Helmut Schmidt, Published March 16 2011
West Fargo School District officials hit with questions on bond issueWest Fargo School District officials were peppered with questions about the finances of a possible bond issue for up to four new schools during the last of six informational meetings Tuesday.
More than 70 district residents turned out at Sheyenne Ninth Grade Center with questions on property taxes, whether the district could pay to operate the schools, and if there would be money to pay for school construction further down the line.
“Numbers. That’s a big deal with taxpayers.
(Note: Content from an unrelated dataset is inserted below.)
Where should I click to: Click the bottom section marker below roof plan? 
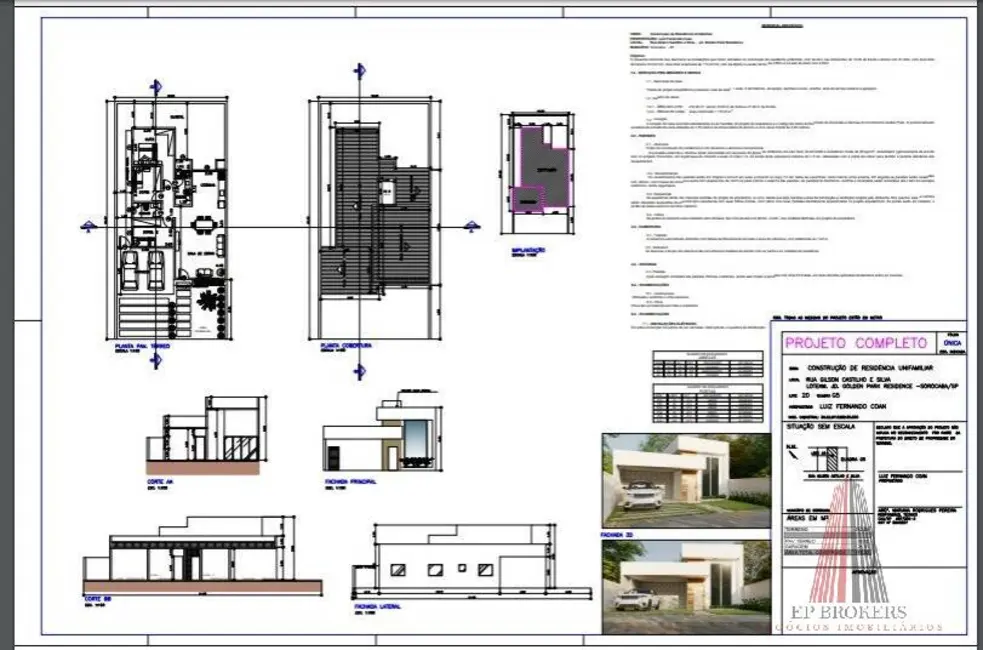click(359, 371)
It’s all about trust,” said West Fargo resident Brian Hagen, who homed in on lower property tax figures for this bond issue.
He said he got an answer this time around that made sense. (A longer payment schedule makes for a lighter hit on taxpayers.)
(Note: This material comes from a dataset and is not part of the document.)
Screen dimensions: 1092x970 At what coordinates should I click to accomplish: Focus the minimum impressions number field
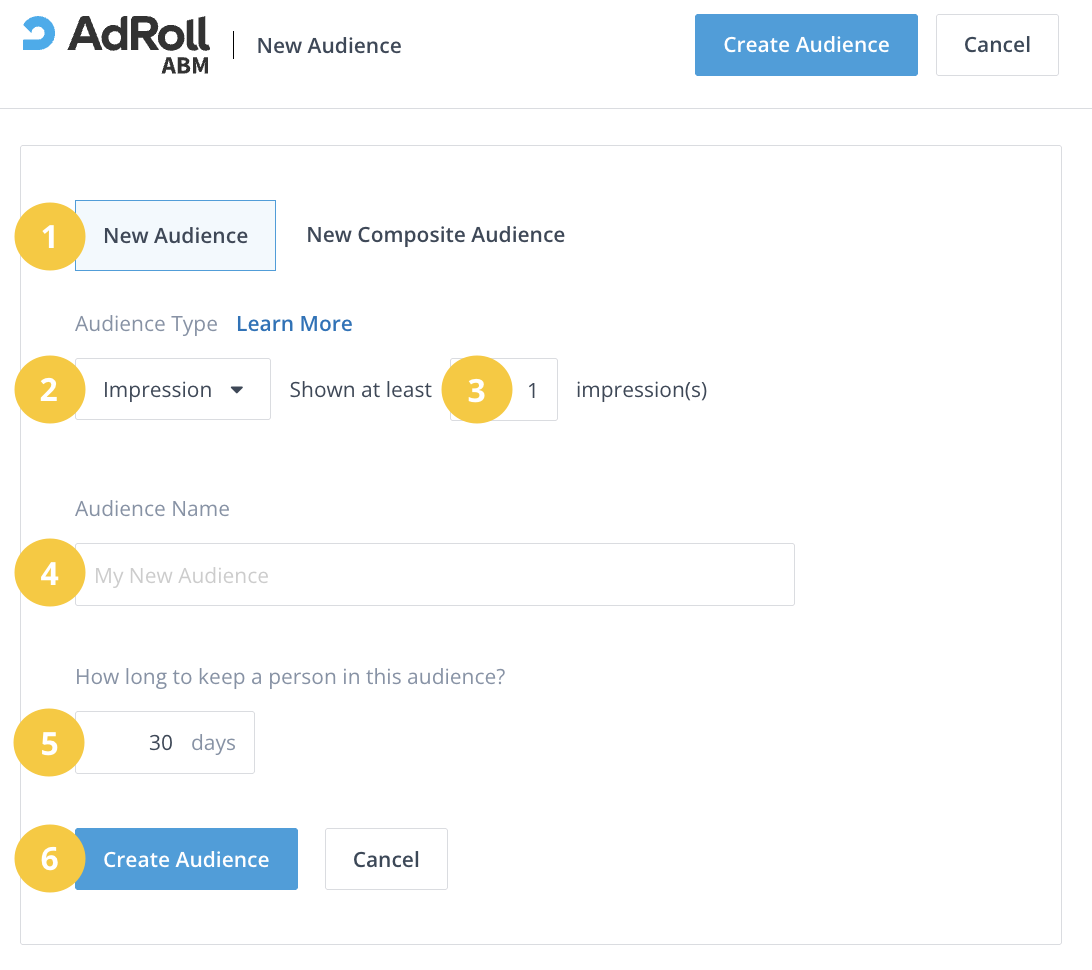click(x=533, y=390)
“I think the key is to get all the facts on the table … so voters can make decisions on accurate numbers,” he said.
School Board President Karen Nitzkorski said the results of the information meetings have been remarkably similar.
“I think we have clear data that will guide us. But the devil is in the details,” she said.
The board takes on that devil Friday. They must decide:
- How many schools will there be on the bond referendum ballot, “and the price tag. There will be some discussion on the price tag,” Nitzkorski said.
The cost could range between a low of about $62 million to a high of $83.5 million, according to material at the meeting.
- How the bond question will be phrased, and whether voters will see the request divided into more than one question.
- When the referendum would be held. A mid-May date has been suggested.
Two previous bond votes failed in West Fargo.
Participants at Tuesday’s meeting voted on several issues:
- Sixty-nine percent strongly agreed, and 29 percent agreed that they were confident in enrollment projections.
- Ninety-one percent would support building two elementary schools.
- Eighty-three percent back building a 1,200-student middle school.
- Eighty-three percent would expand Sheyenne Ninth Grade Center into a 1,500-student high school.
- Ninety-one percent would create two 9-12th grade high schools.
- Sixty-nine percent strongly agreed, and 20 percent agreed, that a mid-May date would be good for a bond vote.